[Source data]
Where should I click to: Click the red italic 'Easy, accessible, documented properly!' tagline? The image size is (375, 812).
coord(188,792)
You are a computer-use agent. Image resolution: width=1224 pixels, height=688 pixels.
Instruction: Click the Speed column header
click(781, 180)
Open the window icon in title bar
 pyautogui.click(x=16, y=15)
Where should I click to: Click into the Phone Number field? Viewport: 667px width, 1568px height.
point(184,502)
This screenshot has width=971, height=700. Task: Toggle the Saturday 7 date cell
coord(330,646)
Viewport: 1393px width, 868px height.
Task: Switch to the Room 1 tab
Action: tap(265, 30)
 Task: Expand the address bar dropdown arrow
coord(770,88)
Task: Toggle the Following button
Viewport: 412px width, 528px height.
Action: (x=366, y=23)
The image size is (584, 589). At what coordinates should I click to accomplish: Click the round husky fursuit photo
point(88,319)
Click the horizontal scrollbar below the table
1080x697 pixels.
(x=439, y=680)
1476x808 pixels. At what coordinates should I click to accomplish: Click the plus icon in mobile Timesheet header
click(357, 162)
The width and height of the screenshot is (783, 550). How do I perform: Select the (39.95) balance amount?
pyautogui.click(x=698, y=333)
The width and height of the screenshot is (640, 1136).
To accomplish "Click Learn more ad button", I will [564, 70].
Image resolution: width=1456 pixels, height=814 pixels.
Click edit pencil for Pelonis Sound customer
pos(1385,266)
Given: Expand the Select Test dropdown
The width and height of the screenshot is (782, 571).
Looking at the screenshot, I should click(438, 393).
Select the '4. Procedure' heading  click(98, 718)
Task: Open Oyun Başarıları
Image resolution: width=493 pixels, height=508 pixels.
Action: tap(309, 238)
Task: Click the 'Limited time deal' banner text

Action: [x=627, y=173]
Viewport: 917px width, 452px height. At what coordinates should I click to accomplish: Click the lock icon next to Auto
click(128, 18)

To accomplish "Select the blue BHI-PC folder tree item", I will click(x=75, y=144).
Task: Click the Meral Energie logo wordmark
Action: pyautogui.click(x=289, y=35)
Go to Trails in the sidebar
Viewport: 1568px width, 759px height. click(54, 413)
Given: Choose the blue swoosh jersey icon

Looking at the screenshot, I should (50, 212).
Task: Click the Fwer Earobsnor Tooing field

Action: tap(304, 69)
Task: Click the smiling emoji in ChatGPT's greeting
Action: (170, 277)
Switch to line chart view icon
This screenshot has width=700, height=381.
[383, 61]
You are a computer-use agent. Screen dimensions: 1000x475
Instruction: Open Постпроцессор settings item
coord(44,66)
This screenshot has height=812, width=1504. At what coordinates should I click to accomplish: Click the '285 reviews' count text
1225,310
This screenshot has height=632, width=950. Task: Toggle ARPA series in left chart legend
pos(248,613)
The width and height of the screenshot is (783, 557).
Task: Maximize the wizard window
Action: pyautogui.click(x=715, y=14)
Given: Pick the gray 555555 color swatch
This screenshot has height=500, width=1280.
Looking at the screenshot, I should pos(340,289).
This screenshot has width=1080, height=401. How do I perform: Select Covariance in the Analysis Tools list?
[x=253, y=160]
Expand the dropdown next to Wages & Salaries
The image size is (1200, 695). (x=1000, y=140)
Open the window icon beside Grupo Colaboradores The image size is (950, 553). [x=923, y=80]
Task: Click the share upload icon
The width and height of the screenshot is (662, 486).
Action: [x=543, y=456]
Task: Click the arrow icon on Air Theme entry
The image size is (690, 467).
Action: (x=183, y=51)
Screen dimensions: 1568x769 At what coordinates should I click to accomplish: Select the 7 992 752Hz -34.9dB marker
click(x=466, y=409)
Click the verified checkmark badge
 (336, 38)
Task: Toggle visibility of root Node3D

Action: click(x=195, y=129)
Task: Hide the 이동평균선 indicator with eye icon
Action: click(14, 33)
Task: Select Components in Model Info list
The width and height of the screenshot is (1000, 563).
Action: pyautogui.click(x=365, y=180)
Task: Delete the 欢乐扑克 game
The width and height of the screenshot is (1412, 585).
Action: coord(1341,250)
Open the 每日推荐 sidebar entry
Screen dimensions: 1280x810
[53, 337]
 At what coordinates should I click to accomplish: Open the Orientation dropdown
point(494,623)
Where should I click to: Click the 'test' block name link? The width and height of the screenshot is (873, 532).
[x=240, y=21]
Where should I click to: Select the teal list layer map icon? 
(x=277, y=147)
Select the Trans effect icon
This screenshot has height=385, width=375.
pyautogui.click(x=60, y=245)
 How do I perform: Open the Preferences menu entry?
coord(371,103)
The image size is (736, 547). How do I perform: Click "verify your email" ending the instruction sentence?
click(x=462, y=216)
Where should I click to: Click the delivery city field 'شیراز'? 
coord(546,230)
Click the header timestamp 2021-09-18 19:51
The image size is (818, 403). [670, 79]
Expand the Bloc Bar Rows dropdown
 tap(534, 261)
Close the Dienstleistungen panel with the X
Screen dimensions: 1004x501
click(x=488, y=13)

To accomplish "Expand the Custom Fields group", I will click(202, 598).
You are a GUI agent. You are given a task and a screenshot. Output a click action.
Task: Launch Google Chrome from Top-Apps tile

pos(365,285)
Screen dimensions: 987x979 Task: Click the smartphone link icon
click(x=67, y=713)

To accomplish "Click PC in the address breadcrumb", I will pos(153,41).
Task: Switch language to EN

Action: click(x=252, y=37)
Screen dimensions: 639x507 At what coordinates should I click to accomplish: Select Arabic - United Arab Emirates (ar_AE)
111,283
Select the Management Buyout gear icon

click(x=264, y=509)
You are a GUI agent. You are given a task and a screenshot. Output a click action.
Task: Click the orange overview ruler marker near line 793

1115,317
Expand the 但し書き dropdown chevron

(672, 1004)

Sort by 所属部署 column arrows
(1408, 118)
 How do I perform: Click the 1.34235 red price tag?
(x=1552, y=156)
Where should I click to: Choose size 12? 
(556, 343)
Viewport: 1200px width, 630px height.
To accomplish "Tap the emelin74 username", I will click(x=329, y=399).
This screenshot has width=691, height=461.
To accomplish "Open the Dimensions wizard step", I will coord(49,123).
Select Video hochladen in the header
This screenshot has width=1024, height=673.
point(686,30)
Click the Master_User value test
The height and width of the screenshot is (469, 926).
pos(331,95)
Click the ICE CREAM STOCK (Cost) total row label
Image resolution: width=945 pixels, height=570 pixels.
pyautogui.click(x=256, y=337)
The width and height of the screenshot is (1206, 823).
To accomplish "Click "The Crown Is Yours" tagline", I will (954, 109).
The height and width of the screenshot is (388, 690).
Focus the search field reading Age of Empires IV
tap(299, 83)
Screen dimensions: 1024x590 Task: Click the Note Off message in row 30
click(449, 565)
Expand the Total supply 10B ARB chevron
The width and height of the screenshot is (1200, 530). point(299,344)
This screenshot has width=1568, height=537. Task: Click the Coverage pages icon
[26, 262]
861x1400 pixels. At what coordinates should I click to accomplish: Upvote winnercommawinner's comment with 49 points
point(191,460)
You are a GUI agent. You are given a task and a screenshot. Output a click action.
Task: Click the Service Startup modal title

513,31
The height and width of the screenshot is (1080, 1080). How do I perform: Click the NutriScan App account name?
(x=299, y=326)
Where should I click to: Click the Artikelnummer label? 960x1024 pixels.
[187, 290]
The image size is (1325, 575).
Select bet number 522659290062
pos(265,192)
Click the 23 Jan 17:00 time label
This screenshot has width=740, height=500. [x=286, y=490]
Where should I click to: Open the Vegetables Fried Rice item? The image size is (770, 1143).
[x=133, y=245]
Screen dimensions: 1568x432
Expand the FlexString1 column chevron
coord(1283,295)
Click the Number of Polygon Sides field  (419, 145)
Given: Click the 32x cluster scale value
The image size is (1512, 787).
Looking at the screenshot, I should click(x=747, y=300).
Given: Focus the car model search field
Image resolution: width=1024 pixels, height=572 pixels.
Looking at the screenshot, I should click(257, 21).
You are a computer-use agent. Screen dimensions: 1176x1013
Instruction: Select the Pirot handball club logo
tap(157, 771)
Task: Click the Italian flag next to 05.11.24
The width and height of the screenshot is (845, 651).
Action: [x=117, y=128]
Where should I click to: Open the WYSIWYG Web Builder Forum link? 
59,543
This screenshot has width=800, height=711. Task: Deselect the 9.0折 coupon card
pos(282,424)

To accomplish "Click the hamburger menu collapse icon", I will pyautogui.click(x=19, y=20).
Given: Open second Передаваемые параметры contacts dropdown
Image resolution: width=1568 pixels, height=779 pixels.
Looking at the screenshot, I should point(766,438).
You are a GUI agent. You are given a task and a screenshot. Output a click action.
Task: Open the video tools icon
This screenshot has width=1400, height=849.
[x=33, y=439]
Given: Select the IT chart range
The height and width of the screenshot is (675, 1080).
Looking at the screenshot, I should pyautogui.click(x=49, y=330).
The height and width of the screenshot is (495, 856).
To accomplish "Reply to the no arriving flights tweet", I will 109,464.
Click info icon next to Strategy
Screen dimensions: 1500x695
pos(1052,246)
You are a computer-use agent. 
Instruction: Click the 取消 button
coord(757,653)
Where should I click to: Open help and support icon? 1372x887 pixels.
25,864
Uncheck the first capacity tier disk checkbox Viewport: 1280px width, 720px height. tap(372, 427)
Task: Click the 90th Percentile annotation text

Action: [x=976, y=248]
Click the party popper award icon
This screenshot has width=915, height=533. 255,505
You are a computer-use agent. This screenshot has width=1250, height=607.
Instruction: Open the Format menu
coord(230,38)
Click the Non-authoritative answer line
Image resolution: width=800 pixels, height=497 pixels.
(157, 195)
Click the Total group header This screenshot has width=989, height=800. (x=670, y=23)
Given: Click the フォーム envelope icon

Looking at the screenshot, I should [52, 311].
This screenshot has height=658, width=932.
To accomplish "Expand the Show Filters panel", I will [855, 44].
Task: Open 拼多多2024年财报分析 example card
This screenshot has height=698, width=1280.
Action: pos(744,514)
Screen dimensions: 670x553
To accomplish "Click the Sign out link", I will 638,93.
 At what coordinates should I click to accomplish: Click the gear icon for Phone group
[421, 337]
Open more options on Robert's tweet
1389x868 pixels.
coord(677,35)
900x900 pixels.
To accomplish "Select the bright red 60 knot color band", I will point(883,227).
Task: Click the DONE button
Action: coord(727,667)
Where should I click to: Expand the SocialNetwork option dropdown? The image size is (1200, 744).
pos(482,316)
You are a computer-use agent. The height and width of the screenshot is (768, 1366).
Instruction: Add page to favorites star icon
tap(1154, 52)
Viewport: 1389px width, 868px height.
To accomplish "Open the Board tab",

EXERCISE AIM
Each line in the data that holds the string "value" should be found and copied.

ANSWER TO THIS TASK
Click the Master_User value test
Given: Click the 32x cluster scale value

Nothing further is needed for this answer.